| WHAT THE TASK REQUIRES |
Reproduce verbatim the part that opens with the line containing "will [158, 19]." and closes with the line containing "tap(52, 180)", both included, and nothing else from the items.

| RECORDS SHOWN |
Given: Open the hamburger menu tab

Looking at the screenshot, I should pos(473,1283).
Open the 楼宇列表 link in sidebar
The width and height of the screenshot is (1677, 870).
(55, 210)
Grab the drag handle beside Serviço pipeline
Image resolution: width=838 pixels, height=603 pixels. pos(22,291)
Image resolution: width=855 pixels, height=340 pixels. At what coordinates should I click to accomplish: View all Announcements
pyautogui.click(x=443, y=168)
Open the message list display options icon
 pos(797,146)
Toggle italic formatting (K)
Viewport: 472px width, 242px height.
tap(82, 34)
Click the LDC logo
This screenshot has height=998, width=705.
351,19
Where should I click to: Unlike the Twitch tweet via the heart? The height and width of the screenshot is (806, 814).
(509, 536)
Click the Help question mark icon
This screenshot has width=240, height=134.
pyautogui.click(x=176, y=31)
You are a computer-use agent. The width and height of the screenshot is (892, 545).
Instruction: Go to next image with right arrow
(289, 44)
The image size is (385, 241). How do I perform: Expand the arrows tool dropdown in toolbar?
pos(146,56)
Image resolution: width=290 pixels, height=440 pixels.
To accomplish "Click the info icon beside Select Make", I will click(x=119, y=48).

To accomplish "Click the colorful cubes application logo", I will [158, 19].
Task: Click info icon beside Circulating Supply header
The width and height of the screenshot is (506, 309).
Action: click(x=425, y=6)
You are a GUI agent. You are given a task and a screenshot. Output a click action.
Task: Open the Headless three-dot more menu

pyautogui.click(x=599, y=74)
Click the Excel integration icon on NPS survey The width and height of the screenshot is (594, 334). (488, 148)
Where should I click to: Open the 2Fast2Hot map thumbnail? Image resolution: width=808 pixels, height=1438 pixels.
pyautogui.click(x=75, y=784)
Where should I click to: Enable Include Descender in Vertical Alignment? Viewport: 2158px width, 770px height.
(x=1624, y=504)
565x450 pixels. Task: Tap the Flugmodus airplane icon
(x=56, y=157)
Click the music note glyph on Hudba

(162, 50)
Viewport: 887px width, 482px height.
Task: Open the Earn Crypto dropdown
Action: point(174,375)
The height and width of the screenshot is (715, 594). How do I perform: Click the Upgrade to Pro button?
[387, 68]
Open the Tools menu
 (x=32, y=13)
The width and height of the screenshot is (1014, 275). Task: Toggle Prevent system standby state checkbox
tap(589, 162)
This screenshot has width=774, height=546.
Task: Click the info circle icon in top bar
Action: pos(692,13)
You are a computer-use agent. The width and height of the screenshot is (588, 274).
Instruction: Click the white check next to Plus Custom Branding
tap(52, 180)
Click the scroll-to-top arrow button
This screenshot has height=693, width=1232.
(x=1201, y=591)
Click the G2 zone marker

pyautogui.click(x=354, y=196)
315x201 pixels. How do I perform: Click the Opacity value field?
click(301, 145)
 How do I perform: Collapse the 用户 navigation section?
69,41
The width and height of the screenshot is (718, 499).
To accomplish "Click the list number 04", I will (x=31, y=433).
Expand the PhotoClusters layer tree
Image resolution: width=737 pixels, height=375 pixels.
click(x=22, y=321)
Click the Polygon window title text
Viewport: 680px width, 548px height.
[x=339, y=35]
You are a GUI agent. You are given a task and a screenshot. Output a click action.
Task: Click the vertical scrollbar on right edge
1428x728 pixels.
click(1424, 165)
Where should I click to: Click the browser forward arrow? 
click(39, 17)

| FINAL ANSWER |
To accomplish "Click the colorful cubes application logo", I will [158, 19].
Task: Click info icon beside Circulating Supply header
The width and height of the screenshot is (506, 309).
Action: click(x=425, y=6)
You are a GUI agent. You are given a task and a screenshot. Output a click action.
Task: Open the Headless three-dot more menu

pyautogui.click(x=599, y=74)
Click the Excel integration icon on NPS survey The width and height of the screenshot is (594, 334). (488, 148)
Where should I click to: Open the 2Fast2Hot map thumbnail? Image resolution: width=808 pixels, height=1438 pixels.
pyautogui.click(x=75, y=784)
Where should I click to: Enable Include Descender in Vertical Alignment? Viewport: 2158px width, 770px height.
(x=1624, y=504)
565x450 pixels. Task: Tap the Flugmodus airplane icon
(x=56, y=157)
Click the music note glyph on Hudba

(162, 50)
Viewport: 887px width, 482px height.
Task: Open the Earn Crypto dropdown
Action: point(174,375)
The height and width of the screenshot is (715, 594). How do I perform: Click the Upgrade to Pro button?
[387, 68]
Open the Tools menu
 (x=32, y=13)
The width and height of the screenshot is (1014, 275). Task: Toggle Prevent system standby state checkbox
tap(589, 162)
This screenshot has width=774, height=546.
Task: Click the info circle icon in top bar
Action: pos(692,13)
You are a computer-use agent. The width and height of the screenshot is (588, 274).
Instruction: Click the white check next to Plus Custom Branding
tap(52, 180)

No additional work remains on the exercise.